Set exercise. Reproduce all of the material below word for word, from first line to last.

━━━━━━

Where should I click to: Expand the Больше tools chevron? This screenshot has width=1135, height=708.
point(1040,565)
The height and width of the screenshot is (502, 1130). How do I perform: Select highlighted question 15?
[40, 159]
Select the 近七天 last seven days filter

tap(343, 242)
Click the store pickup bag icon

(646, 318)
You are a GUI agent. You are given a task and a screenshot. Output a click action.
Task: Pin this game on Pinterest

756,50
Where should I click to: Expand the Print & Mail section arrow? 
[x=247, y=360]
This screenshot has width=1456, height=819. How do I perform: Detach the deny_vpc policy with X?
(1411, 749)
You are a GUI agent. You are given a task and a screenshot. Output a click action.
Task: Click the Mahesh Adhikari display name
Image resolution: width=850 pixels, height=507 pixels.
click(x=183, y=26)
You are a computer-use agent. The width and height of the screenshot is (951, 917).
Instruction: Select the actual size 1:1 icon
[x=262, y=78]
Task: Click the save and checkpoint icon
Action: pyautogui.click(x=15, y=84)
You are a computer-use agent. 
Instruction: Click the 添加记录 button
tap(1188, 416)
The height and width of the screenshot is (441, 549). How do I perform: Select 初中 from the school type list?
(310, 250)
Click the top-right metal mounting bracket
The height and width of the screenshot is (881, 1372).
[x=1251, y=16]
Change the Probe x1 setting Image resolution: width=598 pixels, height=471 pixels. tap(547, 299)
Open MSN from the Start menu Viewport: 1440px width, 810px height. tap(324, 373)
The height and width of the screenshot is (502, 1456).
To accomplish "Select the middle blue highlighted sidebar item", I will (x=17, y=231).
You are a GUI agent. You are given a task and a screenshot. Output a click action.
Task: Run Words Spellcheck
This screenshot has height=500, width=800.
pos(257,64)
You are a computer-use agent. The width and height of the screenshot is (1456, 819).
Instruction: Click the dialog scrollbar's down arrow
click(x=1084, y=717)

━━━━━━

Answer.
Where should I click to: Expand the Больше tools chevron? This screenshot has width=1135, height=708.
point(1040,565)
The height and width of the screenshot is (502, 1130). How do I perform: Select highlighted question 15?
[40, 159]
Select the 近七天 last seven days filter

tap(343, 242)
Click the store pickup bag icon

(646, 318)
You are a GUI agent. You are given a task and a screenshot. Output a click action.
Task: Pin this game on Pinterest

756,50
Where should I click to: Expand the Print & Mail section arrow? 
[x=247, y=360]
This screenshot has width=1456, height=819. How do I perform: Detach the deny_vpc policy with X?
(1411, 749)
You are a GUI agent. You are given a task and a screenshot. Output a click action.
Task: Click the Mahesh Adhikari display name
Image resolution: width=850 pixels, height=507 pixels.
click(x=183, y=26)
You are a computer-use agent. The width and height of the screenshot is (951, 917).
Instruction: Select the actual size 1:1 icon
[x=262, y=78]
Task: Click the save and checkpoint icon
Action: pyautogui.click(x=15, y=84)
You are a computer-use agent. 
Instruction: Click the 添加记录 button
tap(1188, 416)
The height and width of the screenshot is (441, 549). How do I perform: Select 初中 from the school type list?
(310, 250)
Click the top-right metal mounting bracket
The height and width of the screenshot is (881, 1372).
[x=1251, y=16]
Change the Probe x1 setting Image resolution: width=598 pixels, height=471 pixels. tap(547, 299)
Open MSN from the Start menu Viewport: 1440px width, 810px height. tap(324, 373)
The height and width of the screenshot is (502, 1456).
To accomplish "Select the middle blue highlighted sidebar item", I will (x=17, y=231).
You are a GUI agent. You are given a task and a screenshot. Output a click action.
Task: Run Words Spellcheck
This screenshot has height=500, width=800.
pos(257,64)
You are a computer-use agent. The width and height of the screenshot is (1456, 819).
Instruction: Click the dialog scrollbar's down arrow
click(x=1084, y=717)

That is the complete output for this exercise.